● Problem
Set all the entries down once more, with nothing altered.

● Supplied entries
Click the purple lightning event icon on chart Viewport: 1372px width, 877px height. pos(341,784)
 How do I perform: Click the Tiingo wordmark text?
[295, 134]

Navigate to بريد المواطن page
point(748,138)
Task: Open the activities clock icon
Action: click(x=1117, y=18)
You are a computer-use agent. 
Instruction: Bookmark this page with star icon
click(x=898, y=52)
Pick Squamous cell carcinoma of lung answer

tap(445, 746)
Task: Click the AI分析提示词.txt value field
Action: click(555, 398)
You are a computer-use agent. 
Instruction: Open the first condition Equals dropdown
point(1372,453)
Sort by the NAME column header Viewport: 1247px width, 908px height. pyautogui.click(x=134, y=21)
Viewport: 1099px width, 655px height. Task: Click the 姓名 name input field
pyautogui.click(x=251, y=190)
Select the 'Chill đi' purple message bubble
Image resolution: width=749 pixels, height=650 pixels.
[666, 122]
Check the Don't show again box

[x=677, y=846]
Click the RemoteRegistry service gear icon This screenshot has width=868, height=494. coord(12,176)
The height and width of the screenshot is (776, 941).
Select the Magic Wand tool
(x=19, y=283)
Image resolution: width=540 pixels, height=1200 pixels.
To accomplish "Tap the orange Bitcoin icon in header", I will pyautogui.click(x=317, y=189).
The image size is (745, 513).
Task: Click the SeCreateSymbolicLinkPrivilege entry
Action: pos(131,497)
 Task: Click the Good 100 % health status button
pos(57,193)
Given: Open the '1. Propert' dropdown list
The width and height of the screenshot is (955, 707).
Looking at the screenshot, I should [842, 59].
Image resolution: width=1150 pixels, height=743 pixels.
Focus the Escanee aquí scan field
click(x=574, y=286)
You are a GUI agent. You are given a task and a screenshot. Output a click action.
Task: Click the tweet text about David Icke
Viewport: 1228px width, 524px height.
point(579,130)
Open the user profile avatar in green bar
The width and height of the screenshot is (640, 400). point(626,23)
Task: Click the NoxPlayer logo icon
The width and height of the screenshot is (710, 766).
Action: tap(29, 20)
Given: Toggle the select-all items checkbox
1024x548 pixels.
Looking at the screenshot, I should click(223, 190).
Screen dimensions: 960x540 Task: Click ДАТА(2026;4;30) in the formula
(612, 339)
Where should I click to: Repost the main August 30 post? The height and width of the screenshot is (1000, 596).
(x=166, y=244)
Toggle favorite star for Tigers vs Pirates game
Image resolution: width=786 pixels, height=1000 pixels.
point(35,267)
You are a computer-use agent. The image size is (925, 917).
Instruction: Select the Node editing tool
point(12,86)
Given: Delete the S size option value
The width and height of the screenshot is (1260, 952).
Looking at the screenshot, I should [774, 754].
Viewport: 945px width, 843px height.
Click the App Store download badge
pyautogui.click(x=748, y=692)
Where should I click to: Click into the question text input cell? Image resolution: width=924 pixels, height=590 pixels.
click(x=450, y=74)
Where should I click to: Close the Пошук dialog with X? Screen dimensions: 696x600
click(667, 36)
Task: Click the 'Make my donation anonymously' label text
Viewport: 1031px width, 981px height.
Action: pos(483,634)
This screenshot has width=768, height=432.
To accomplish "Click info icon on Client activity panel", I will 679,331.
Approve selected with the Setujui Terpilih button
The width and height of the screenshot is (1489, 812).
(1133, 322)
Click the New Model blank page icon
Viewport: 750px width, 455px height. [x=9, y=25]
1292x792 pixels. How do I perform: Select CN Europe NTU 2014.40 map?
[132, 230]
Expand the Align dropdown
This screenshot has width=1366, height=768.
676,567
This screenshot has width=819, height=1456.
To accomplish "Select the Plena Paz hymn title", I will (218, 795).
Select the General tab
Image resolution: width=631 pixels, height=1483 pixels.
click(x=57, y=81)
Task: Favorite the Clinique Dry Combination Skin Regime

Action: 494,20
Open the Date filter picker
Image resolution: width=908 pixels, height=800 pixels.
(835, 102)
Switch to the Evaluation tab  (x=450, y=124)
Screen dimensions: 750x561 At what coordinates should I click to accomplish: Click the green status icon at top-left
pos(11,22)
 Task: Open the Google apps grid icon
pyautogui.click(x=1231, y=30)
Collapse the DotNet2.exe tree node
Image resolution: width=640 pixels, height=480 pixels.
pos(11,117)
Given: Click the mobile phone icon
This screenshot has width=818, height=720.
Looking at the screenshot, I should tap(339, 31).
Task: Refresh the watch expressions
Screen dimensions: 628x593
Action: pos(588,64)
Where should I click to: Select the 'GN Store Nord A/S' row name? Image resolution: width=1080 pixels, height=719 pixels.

● Written solution
Click the purple lightning event icon on chart Viewport: 1372px width, 877px height. pos(341,784)
 How do I perform: Click the Tiingo wordmark text?
[295, 134]

Navigate to بريد المواطن page
point(748,138)
Task: Open the activities clock icon
Action: click(x=1117, y=18)
You are a computer-use agent. 
Instruction: Bookmark this page with star icon
click(x=898, y=52)
Pick Squamous cell carcinoma of lung answer

tap(445, 746)
Task: Click the AI分析提示词.txt value field
Action: click(555, 398)
You are a computer-use agent. 
Instruction: Open the first condition Equals dropdown
point(1372,453)
Sort by the NAME column header Viewport: 1247px width, 908px height. pyautogui.click(x=134, y=21)
Viewport: 1099px width, 655px height. Task: Click the 姓名 name input field
pyautogui.click(x=251, y=190)
Select the 'Chill đi' purple message bubble
Image resolution: width=749 pixels, height=650 pixels.
[666, 122]
Check the Don't show again box

[x=677, y=846]
Click the RemoteRegistry service gear icon This screenshot has width=868, height=494. coord(12,176)
The height and width of the screenshot is (776, 941).
Select the Magic Wand tool
(x=19, y=283)
Image resolution: width=540 pixels, height=1200 pixels.
To accomplish "Tap the orange Bitcoin icon in header", I will pyautogui.click(x=317, y=189).
The image size is (745, 513).
Task: Click the SeCreateSymbolicLinkPrivilege entry
Action: pos(131,497)
 Task: Click the Good 100 % health status button
pos(57,193)
Given: Open the '1. Propert' dropdown list
The width and height of the screenshot is (955, 707).
Looking at the screenshot, I should [842, 59].
Image resolution: width=1150 pixels, height=743 pixels.
Focus the Escanee aquí scan field
click(x=574, y=286)
You are a GUI agent. You are given a task and a screenshot. Output a click action.
Task: Click the tweet text about David Icke
Viewport: 1228px width, 524px height.
point(579,130)
Open the user profile avatar in green bar
The width and height of the screenshot is (640, 400). point(626,23)
Task: Click the NoxPlayer logo icon
The width and height of the screenshot is (710, 766).
Action: tap(29, 20)
Given: Toggle the select-all items checkbox
1024x548 pixels.
Looking at the screenshot, I should click(223, 190).
Screen dimensions: 960x540 Task: Click ДАТА(2026;4;30) in the formula
(612, 339)
Where should I click to: Repost the main August 30 post? The height and width of the screenshot is (1000, 596).
(x=166, y=244)
Toggle favorite star for Tigers vs Pirates game
Image resolution: width=786 pixels, height=1000 pixels.
point(35,267)
You are a computer-use agent. The image size is (925, 917).
Instruction: Select the Node editing tool
point(12,86)
Given: Delete the S size option value
The width and height of the screenshot is (1260, 952).
Looking at the screenshot, I should [774, 754].
Viewport: 945px width, 843px height.
Click the App Store download badge
pyautogui.click(x=748, y=692)
Where should I click to: Click into the question text input cell? Image resolution: width=924 pixels, height=590 pixels.
click(x=450, y=74)
Where should I click to: Close the Пошук dialog with X? Screen dimensions: 696x600
click(667, 36)
Task: Click the 'Make my donation anonymously' label text
Viewport: 1031px width, 981px height.
Action: pos(483,634)
This screenshot has width=768, height=432.
To accomplish "Click info icon on Client activity panel", I will 679,331.
Approve selected with the Setujui Terpilih button
The width and height of the screenshot is (1489, 812).
(1133, 322)
Click the New Model blank page icon
Viewport: 750px width, 455px height. [x=9, y=25]
1292x792 pixels. How do I perform: Select CN Europe NTU 2014.40 map?
[132, 230]
Expand the Align dropdown
This screenshot has width=1366, height=768.
676,567
This screenshot has width=819, height=1456.
To accomplish "Select the Plena Paz hymn title", I will (218, 795).
Select the General tab
Image resolution: width=631 pixels, height=1483 pixels.
click(x=57, y=81)
Task: Favorite the Clinique Dry Combination Skin Regime

Action: 494,20
Open the Date filter picker
Image resolution: width=908 pixels, height=800 pixels.
(835, 102)
Switch to the Evaluation tab  (x=450, y=124)
Screen dimensions: 750x561 At what coordinates should I click to accomplish: Click the green status icon at top-left
pos(11,22)
 Task: Open the Google apps grid icon
pyautogui.click(x=1231, y=30)
Collapse the DotNet2.exe tree node
Image resolution: width=640 pixels, height=480 pixels.
pos(11,117)
Given: Click the mobile phone icon
This screenshot has width=818, height=720.
Looking at the screenshot, I should tap(339, 31).
Task: Refresh the watch expressions
Screen dimensions: 628x593
Action: pos(588,64)
Where should I click to: Select the 'GN Store Nord A/S' row name? Image resolution: width=1080 pixels, height=719 pixels.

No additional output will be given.